### TASK ITEM
Only those lines in the data below from the line containing "Where should I" through the line containing "Instruction: Click the", both included, should be restated word for word.

### SUPPLIED RECORDS
★ ★ ★ ★ ★

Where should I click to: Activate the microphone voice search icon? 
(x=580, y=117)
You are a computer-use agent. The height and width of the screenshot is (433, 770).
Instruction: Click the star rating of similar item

★ ★ ★ ★ ★

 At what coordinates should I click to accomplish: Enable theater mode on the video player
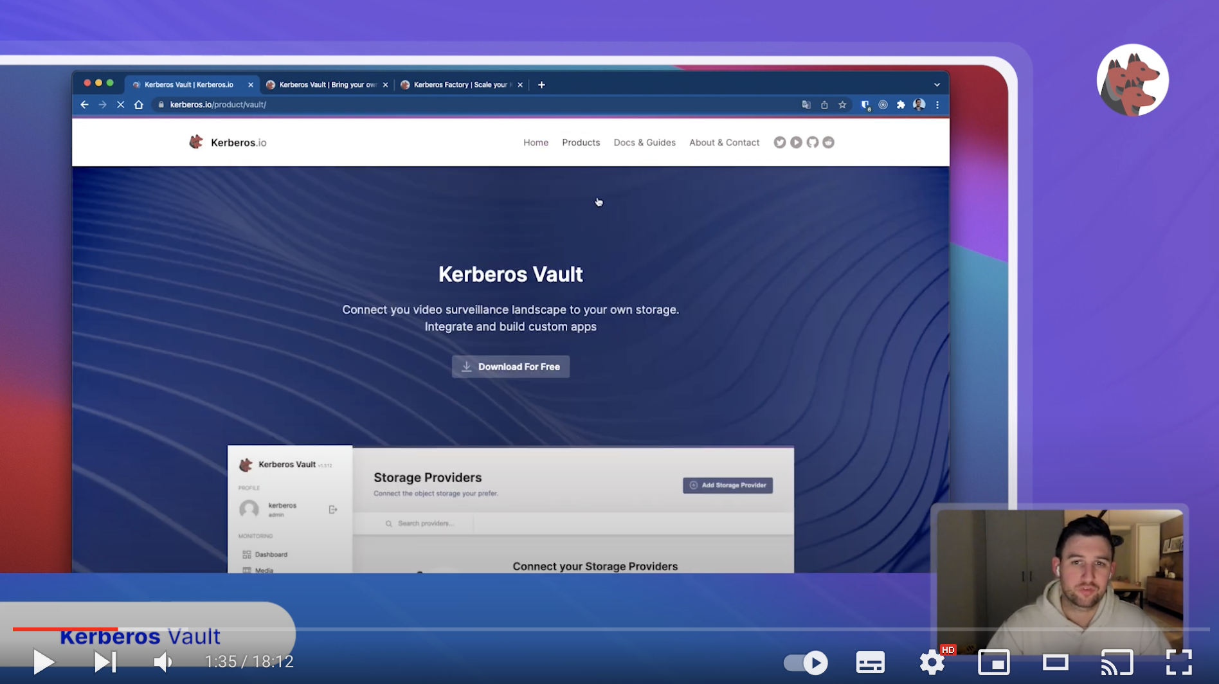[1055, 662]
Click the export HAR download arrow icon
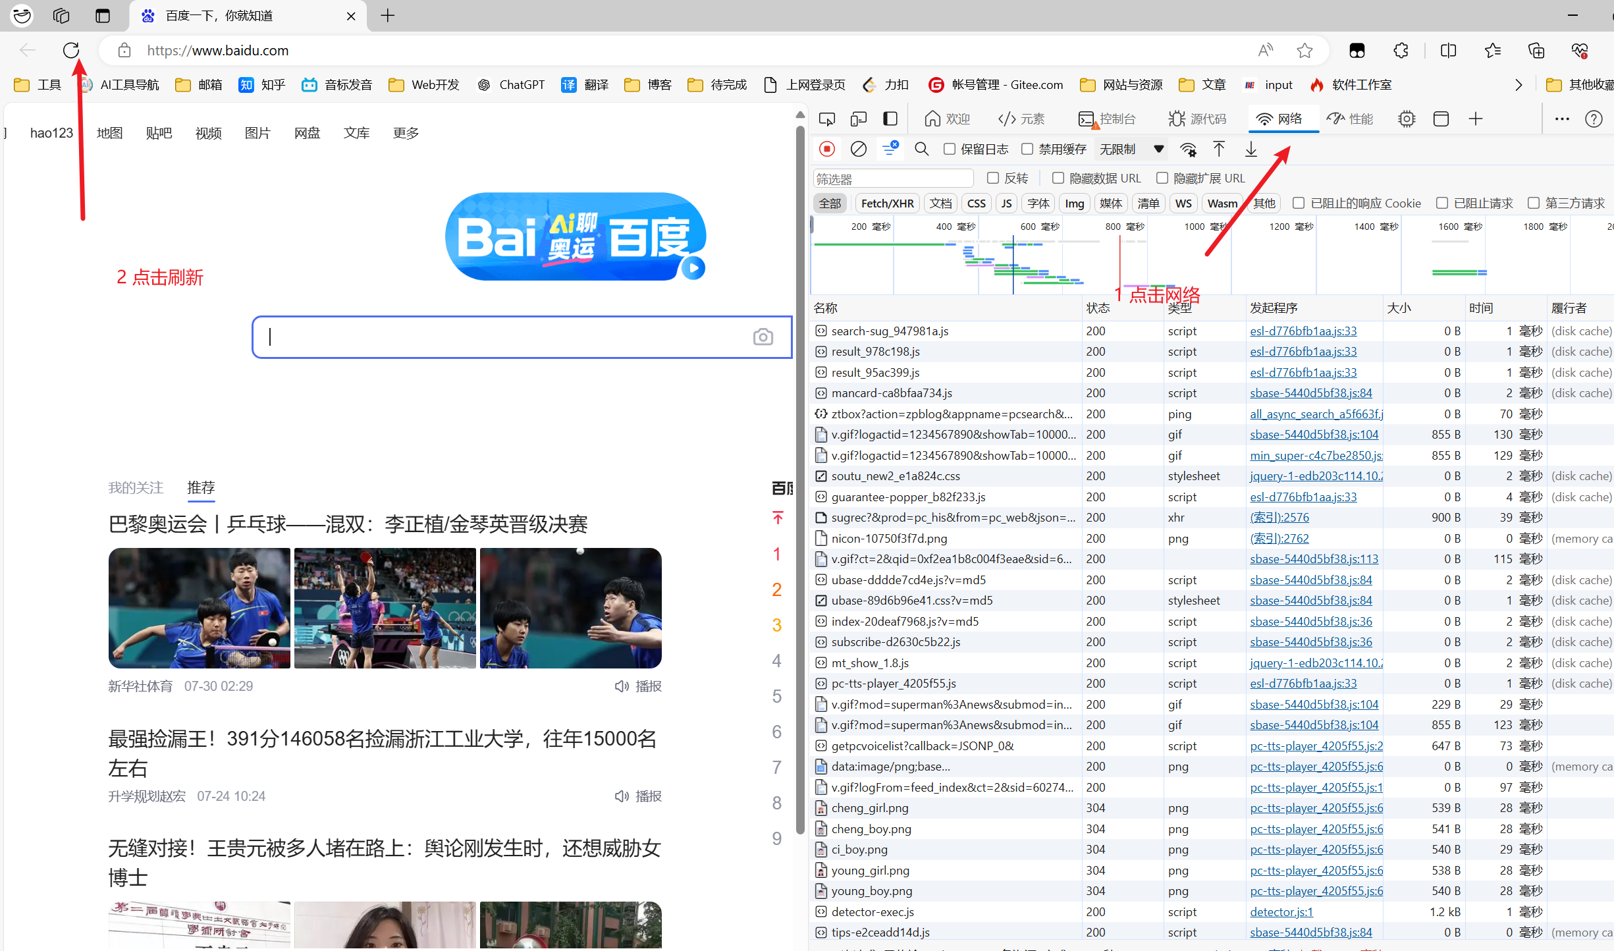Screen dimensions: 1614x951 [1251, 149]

★ ★ ★ ★ ★

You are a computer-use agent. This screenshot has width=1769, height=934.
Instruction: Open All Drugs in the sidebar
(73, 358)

★ ★ ★ ★ ★

### RESPONSE TO THIS EXERCISE
Where should I click to: Activate the microphone voice search icon? 
(x=580, y=117)
You are a computer-use agent. The height and width of the screenshot is (433, 770).
Instruction: Click the star rating of similar item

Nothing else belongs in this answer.